* _How to complete this task_
For the records that follow, give the number of lines in which the word "computer" occurs, with nothing added.
Given records section start
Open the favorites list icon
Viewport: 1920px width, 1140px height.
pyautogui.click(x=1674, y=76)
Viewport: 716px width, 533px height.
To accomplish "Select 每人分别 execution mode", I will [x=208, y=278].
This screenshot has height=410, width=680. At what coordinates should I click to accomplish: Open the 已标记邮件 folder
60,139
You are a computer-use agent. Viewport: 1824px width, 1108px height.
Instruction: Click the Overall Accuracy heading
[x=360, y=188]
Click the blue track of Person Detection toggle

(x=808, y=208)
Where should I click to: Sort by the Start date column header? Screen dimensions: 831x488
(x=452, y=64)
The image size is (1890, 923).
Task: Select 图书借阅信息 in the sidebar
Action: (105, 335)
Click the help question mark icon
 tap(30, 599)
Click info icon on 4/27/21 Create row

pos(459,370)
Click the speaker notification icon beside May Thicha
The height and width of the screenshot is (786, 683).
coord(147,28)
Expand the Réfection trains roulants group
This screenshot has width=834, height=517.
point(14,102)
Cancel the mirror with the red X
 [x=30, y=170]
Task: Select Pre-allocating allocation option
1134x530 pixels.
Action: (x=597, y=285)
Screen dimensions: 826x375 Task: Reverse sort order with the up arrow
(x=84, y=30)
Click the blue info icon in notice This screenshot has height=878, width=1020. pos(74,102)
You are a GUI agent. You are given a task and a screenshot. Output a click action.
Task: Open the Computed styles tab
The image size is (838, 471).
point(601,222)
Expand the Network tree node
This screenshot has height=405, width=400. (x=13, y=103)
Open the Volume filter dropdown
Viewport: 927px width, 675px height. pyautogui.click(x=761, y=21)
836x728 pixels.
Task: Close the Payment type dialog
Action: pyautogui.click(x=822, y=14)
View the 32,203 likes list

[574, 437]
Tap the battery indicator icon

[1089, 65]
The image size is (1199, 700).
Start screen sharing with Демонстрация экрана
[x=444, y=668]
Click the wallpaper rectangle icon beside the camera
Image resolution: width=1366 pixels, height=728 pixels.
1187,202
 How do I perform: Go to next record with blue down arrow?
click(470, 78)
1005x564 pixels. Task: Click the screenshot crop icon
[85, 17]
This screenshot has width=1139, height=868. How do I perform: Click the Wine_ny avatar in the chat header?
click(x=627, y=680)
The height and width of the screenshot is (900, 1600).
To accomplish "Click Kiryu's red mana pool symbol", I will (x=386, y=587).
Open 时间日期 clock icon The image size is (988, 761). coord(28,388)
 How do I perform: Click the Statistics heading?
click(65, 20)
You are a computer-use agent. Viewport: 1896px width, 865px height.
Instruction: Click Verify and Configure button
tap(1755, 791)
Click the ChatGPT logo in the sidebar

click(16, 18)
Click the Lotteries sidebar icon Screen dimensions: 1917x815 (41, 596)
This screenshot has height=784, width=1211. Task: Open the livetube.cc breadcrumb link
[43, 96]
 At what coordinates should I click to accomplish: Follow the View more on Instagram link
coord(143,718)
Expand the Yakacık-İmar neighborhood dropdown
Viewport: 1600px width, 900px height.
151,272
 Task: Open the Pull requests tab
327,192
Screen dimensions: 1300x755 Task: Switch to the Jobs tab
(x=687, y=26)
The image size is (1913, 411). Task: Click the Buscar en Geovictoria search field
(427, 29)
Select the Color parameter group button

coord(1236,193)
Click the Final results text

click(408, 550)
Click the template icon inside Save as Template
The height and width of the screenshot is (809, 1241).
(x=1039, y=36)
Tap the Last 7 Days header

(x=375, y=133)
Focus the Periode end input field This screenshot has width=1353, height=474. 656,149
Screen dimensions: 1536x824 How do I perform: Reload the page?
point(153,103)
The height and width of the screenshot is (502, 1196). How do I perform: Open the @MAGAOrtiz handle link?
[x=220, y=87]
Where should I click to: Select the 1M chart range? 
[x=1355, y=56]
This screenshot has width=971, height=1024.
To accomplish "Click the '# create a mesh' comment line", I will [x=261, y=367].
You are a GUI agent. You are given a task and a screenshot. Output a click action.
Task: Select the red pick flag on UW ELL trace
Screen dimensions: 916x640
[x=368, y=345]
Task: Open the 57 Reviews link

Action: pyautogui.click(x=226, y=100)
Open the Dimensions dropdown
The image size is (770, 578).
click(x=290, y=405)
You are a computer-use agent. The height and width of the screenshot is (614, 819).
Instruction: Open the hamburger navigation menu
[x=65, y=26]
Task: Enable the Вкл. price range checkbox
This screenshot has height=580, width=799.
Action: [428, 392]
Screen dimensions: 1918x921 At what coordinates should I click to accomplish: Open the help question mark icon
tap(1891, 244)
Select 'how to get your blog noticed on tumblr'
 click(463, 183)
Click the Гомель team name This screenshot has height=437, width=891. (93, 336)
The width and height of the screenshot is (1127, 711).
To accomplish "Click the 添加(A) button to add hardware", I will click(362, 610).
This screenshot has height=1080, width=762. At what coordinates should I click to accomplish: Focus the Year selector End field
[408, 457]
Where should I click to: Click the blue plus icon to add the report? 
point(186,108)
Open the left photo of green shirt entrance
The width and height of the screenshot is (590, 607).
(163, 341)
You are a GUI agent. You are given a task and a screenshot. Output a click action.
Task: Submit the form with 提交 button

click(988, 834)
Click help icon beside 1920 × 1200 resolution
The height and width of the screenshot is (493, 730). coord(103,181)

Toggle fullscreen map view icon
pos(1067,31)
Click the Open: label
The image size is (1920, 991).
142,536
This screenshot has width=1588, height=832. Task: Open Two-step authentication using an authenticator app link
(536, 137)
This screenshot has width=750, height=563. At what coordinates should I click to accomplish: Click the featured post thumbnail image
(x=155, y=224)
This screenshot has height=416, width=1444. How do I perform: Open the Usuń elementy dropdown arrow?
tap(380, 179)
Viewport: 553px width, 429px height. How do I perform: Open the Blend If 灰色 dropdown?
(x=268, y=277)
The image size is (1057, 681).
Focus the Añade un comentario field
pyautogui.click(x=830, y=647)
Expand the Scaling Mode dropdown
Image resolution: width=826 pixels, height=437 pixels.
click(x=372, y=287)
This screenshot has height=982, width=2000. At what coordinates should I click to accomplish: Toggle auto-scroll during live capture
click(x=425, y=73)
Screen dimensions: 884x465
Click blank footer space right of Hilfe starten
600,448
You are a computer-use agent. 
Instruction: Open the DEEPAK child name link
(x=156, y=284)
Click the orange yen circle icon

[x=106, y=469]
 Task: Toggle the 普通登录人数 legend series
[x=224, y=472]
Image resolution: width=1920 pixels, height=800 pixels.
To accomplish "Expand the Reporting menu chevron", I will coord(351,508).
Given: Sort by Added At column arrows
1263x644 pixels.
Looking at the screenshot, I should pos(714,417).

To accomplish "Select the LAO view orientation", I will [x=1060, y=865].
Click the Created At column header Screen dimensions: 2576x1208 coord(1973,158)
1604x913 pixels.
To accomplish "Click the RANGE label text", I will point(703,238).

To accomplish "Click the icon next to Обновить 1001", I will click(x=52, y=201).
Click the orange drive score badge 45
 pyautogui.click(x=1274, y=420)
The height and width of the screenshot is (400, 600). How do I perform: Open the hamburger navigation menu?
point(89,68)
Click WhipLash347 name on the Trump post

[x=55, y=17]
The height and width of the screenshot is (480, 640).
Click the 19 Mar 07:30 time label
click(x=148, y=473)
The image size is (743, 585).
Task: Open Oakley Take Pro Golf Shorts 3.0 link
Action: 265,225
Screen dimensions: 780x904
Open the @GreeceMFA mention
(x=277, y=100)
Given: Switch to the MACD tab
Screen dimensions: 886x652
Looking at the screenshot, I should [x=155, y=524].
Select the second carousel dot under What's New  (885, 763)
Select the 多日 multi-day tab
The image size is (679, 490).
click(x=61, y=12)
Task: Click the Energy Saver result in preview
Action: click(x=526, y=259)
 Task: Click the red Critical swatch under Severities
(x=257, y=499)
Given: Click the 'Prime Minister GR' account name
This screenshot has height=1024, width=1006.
Given records section end
* _Exercise output_
4